There may be a catch with AI health transformation. AI will bring costs down initially but may end up being more expensive due to the level of personalization.
Trust in AI will take time. Scott Gnau, Vice President of Data Platforms Intersystems, said every technology wave requires time to earn trust. Gnau noted building trust in a technology can take years, but AI has a chance to earning user trust quickly. "One or two bad answers can set generative AI back, but the addition of provenance and governance helps," said Gnau. "One of the game changers is that AI can actually be used to explain the provenance of the answer. I think we have a unique opportunity to accelerate trust."
Generative AI is still in the science experiment phase. Gnau added that there's a degree of FOMO with deploying AI. "Is generative AI or a large language model the right tool for every problem out there? Absolutely not. There are things that you've built that run your business today that are good so don't suck all of the budget away and let them crumble," said Gnau. "Make those systems better with AI and use the right tool for the right processes."
The AI playbook isn't fully baked. In a pop-up survey at the AI Forum, 35 CxOs indicated that they are trying a little bit of everything when it comes to AI (good thing they could give multiple answers). Respondents indicated that they were using multiple approaches to build AI capabilities. The majority (79%) said they were developing home-grown AI services on hyperscale cloud services and 48% were also using open-source frameworks and large language models. Many of these efforts included AI embedded in packaged applications that they already used such as Salesforce, Adobe, Oracle, SAP etc.
14 takeaways from genAI initiatives midway through 2024
Data quality remains the biggest hurdle in generative AI deployments. "Data quality is the biggest roadblock to realizing generative AI's full value. You need a data driven strategy combined with a model driven strategy and then you can iterate quickly," said Michelle Bonat, Chief AI Officer of AI Squared. But without a focus on data quality, your models won't be good enough to use.
The role of the Chief AI Officer. Chief AI Officers will need to know a lot of business functions and technology much like CIOs and CTOs, but to lead AI strategy you'll need to know the technologies. "I think it's necessary to have someone with a good knowledge of AI," said Phong Nguyen, Chief AI Officer of FPT Software, which is based in Vietnam. "You need to have the deep technical skills and understand what AI can bring."
Minerva Tantoco, CEO of City Strategies LLC, agreed. "When something is relatively new with a lot of potential it really does require a strong alignment with the goals of the organization," she said. "Once you set a strategy it becomes the fabric of the enterprise. But in the beginning, you want the chief AI officer to have a really strong background in AI. This is a transformational role."
AI leaders need to be trilingual. Tantoco said AI leaders need to be trilingual in technology, business and governance and compliance. "At this stage, you need to collaborate across multiple disciplines while leaning into the strong technical background," she said.
David Trice, CEO of inZspire AI, said AI leaders have multiple roles to juggle. First, enterprises need to drive AI or they'll fall behind. Trice echoed Tantaco's sentiment that AI leaders need to bring multiple threads together. "Product, data and AI innovation need to be at the table with legal, compliance and security," said Trice.
Human led AI or vice versa? Chris Nicholas, President and CEO Sam's Club, said artificial intelligence is enabling the company to "take 100 million tasks out of our clubs" even though it has more associates. Yet he has a clear view on who leads the AI charge: Humans. AI is about freeing humans from the mundane to solve customer problems.
AI and human rights. But just in case AI does kill jobs it's worth pondering a human rights update for age we're entering. Will there be a reskilling safety net and the ability for humans to pursue their passions for a living? A workshop on AI and human rights surfaced a lot of thoughts about the right to work as well as the right to opt out of AI and what's likely to become augmented humanity. One prevailing thought was that we are working towards using AI to augment human intelligence. In the future, that pecking order will be reversed and human intelligence will augment AI.

▸ **What is required**:
Please return a part of the AI passage word for word, beginning at the words "AI and human rights." and stopping after the words "will augment AI.". The rows that come next are separate material and have no connection to the passage.

▸ **Raw data**:
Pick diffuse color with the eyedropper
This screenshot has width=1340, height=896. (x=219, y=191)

...

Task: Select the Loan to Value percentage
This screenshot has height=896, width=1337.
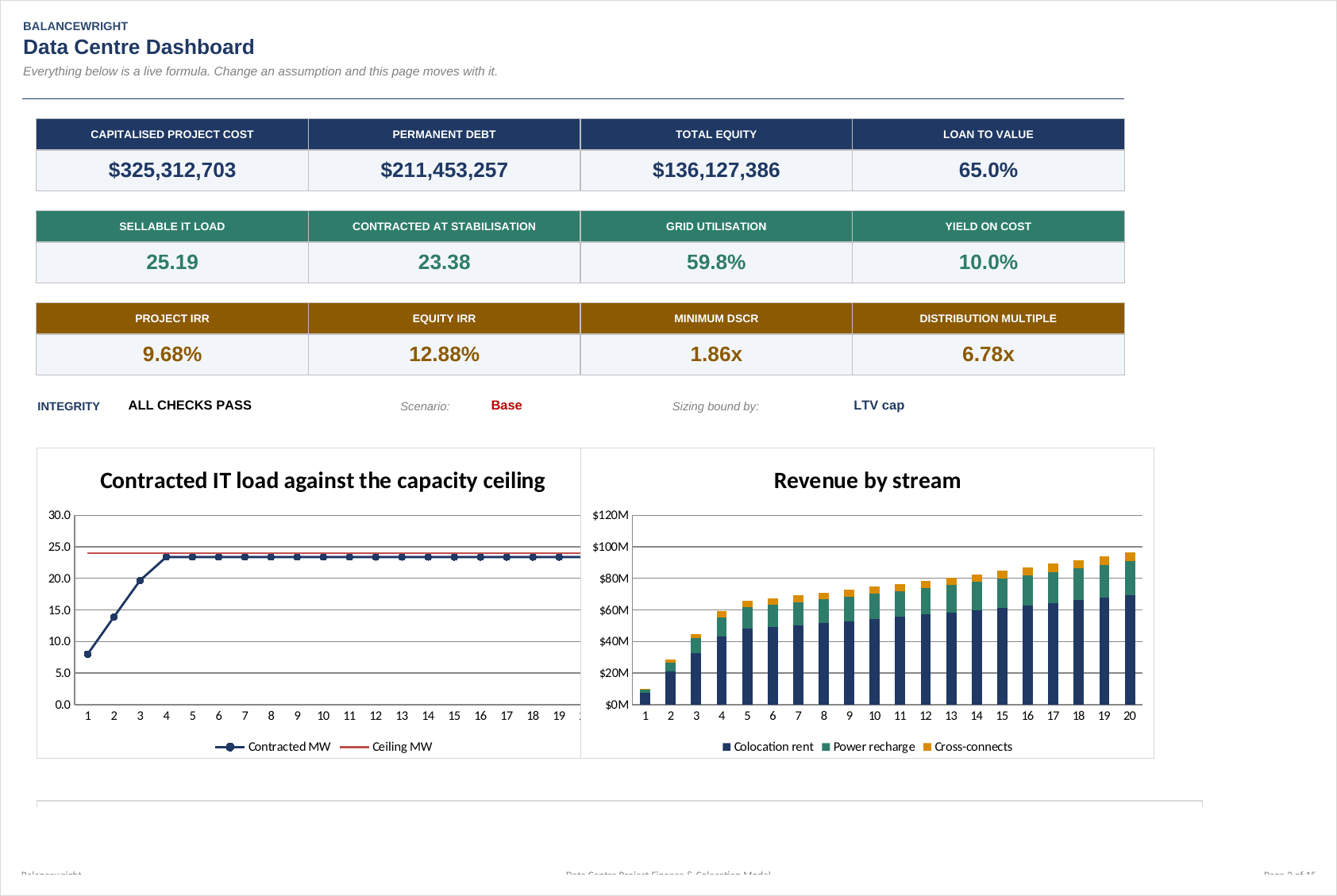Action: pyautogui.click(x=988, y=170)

▸ **Expected output**:
AI and human rights. But just in case AI does kill jobs it's worth pondering a human rights update for age we're entering. Will there be a reskilling safety net and the ability for humans to pursue their passions for a living? A workshop on AI and human rights surfaced a lot of thoughts about the right to work as well as the right to opt out of AI and what's likely to become augmented humanity. One prevailing thought was that we are working towards using AI to augment human intelligence. In the future, that pecking order will be reversed and human intelligence will augment AI.